» **GOAL OF THE EXERCISE**
Go through the listing below. Copy each line that has the string "field".

» **MATERIALS PROVIDED**
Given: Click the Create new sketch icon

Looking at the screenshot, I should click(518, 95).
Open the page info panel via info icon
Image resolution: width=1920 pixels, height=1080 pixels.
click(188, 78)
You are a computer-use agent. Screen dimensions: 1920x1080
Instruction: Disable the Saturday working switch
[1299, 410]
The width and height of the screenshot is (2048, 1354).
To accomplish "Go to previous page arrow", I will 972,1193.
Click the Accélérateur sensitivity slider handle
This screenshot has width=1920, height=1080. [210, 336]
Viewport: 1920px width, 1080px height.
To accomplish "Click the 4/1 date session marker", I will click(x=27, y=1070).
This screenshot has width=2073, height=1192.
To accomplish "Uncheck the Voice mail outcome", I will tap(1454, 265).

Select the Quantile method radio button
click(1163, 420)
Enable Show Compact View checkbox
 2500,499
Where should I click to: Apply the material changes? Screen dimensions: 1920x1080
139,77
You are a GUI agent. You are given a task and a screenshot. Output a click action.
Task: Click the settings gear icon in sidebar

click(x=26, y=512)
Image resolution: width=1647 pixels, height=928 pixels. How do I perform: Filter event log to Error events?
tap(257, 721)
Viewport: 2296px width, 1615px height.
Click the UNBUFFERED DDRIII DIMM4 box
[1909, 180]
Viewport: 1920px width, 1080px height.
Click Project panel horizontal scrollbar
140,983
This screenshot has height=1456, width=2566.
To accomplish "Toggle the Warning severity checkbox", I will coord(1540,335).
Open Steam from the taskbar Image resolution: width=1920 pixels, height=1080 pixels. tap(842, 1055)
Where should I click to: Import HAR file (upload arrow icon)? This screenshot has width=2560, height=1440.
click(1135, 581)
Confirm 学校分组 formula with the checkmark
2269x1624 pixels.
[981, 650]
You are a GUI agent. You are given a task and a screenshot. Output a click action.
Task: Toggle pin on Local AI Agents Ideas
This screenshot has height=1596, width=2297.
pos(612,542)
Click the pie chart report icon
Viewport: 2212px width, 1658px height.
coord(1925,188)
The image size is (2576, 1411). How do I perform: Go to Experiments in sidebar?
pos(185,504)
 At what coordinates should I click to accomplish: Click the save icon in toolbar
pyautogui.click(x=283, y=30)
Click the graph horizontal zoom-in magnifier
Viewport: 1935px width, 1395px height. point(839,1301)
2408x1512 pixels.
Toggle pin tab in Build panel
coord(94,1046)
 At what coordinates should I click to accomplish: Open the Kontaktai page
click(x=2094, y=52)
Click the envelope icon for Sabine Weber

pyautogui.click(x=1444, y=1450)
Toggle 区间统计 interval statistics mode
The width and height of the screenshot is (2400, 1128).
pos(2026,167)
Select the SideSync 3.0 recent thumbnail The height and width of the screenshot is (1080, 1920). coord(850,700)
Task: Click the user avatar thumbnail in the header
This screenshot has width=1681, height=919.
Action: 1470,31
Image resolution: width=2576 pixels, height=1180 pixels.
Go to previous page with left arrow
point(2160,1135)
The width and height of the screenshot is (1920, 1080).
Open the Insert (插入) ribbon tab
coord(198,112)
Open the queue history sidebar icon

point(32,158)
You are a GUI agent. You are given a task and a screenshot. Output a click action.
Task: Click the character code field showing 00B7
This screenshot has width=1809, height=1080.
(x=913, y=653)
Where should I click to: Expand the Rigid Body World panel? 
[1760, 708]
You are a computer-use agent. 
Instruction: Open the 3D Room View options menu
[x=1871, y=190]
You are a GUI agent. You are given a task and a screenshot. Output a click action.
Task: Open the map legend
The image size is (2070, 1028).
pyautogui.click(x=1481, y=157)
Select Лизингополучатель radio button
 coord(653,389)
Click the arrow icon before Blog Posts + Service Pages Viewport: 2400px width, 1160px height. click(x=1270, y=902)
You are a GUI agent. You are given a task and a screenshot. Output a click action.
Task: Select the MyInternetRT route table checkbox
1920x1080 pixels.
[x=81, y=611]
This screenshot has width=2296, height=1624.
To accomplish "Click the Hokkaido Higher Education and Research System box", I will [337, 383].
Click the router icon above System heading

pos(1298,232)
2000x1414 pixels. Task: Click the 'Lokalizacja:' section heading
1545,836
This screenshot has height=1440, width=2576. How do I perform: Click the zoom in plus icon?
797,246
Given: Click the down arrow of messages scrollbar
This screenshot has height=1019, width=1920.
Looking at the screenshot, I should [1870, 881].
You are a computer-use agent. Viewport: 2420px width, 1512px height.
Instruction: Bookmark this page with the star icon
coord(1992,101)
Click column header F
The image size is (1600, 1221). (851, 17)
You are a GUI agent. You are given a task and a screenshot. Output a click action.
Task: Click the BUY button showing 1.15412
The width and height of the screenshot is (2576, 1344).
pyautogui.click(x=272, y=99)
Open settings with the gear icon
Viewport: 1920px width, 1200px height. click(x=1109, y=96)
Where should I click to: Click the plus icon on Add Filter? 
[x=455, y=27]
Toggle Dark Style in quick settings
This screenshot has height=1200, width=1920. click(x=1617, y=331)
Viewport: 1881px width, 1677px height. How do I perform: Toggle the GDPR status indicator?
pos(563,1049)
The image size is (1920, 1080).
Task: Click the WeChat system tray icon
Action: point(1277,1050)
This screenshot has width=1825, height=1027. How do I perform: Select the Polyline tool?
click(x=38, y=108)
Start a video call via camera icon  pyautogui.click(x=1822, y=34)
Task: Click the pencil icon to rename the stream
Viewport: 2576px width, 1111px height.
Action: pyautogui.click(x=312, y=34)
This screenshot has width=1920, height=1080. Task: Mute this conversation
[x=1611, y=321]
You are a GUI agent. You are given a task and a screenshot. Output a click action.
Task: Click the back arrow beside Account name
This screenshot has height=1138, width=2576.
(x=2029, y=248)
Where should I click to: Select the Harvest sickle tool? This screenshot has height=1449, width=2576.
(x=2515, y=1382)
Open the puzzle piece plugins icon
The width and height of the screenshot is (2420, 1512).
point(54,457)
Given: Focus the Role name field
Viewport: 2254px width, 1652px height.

» **OUTPUT FOR THIS TASK**
Task: Click the character code field showing 00B7
Given: Focus the Role name field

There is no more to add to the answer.